(Data extracted from a collection)
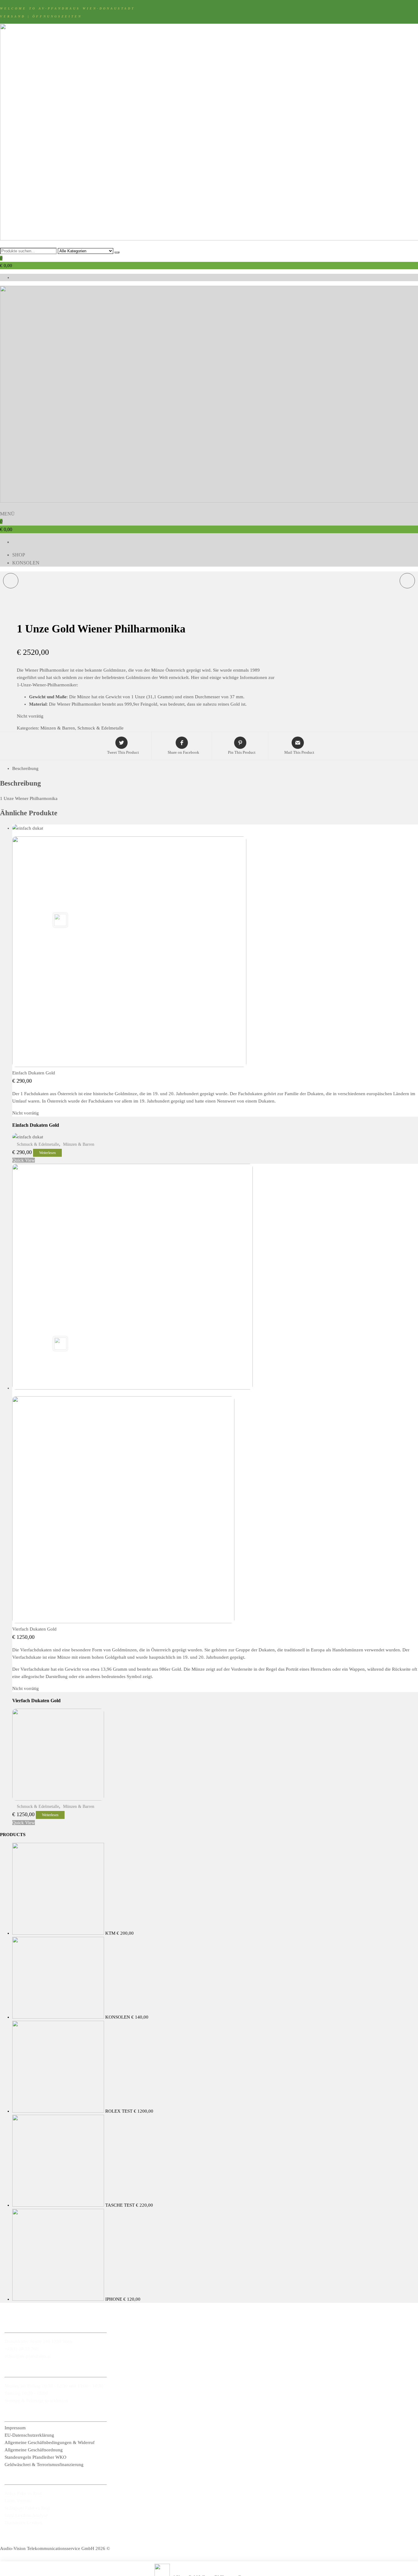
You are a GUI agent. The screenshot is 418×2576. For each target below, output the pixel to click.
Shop (18, 554)
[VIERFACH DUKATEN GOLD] (10, 580)
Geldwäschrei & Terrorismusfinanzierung (44, 2464)
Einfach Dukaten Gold (33, 1072)
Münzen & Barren (57, 728)
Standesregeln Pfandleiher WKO (35, 2457)
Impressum (15, 2427)
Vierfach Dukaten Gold (34, 1629)
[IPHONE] (407, 580)
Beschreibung (25, 768)
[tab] (215, 768)
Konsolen (25, 562)
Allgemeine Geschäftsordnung (34, 2449)
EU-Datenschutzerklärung (29, 2435)
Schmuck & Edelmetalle (100, 728)
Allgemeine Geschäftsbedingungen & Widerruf (50, 2442)
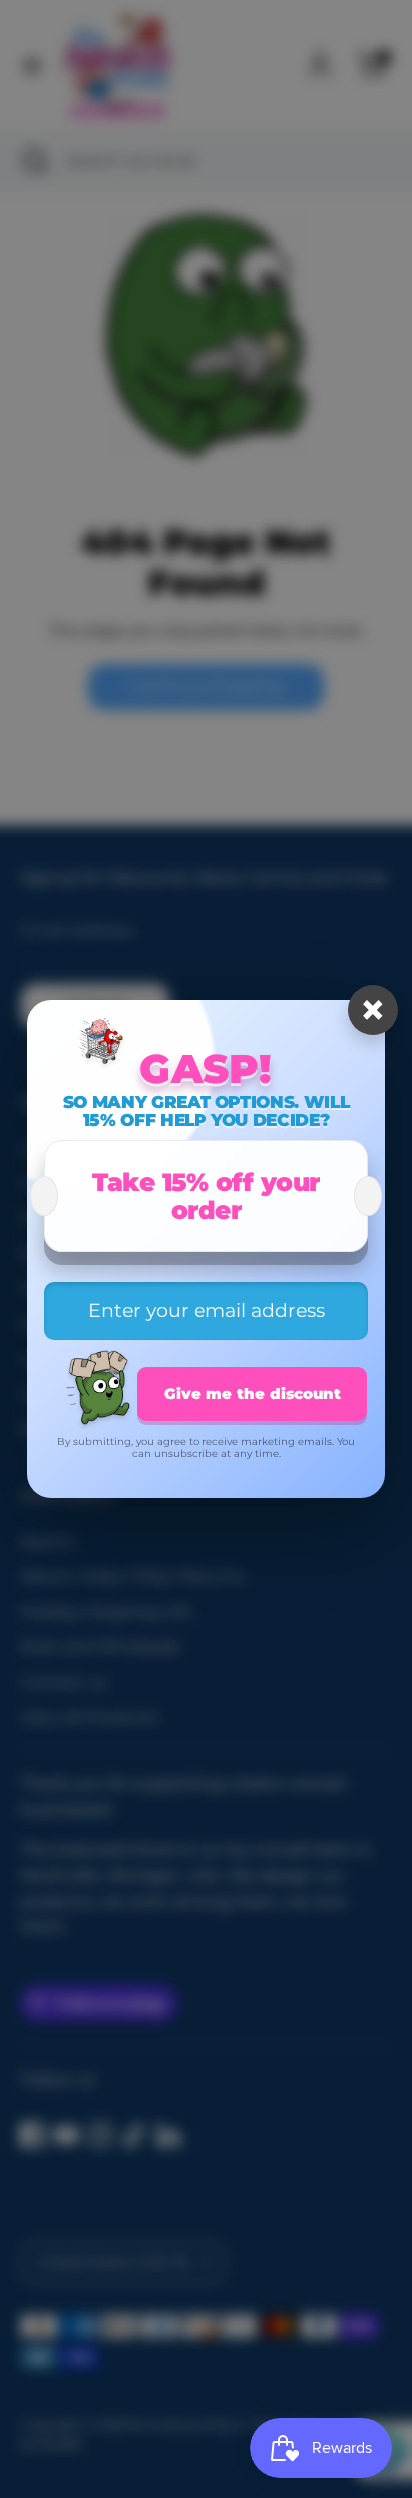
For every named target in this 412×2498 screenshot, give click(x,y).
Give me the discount (252, 1393)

ASSIGNED TASK — Reproduce each line of the records exactly, omitting any picture.

ANSWER BOX —
You are a GUI agent. The screenshot is 418×2576. For each target below, output the pixel to click.
Shop (18, 554)
[VIERFACH DUKATEN GOLD] (10, 580)
Geldwäschrei & Terrorismusfinanzierung (44, 2464)
Einfach Dukaten Gold (33, 1072)
Münzen & Barren (57, 728)
Standesregeln Pfandleiher WKO (35, 2457)
Impressum (15, 2427)
Vierfach Dukaten Gold (34, 1629)
[IPHONE] (407, 580)
Beschreibung (25, 768)
[tab] (215, 768)
Konsolen (25, 562)
Allgemeine Geschäftsordnung (34, 2449)
EU-Datenschutzerklärung (29, 2435)
Schmuck & Edelmetalle (100, 728)
Allgemeine Geschäftsbedingungen & Widerruf (50, 2442)
For every named target in this 412×2498 screenshot, give click(x,y).
Give me the discount (252, 1393)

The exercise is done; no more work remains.